- **Problem statement**: Quote every line of the data from the one containing "This screenshot has width=1279, height=425." down to the one containing "(1113, 324)", both included.

- **Given entries**:
--- Start ---

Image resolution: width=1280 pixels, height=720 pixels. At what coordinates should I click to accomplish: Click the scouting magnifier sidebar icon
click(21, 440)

--- End ---
--- Start ---

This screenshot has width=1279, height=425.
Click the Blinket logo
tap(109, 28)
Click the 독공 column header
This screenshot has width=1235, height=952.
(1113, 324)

--- End ---

- **Reply to the task**:
This screenshot has width=1279, height=425.
Click the Blinket logo
tap(109, 28)
Click the 독공 column header
This screenshot has width=1235, height=952.
(1113, 324)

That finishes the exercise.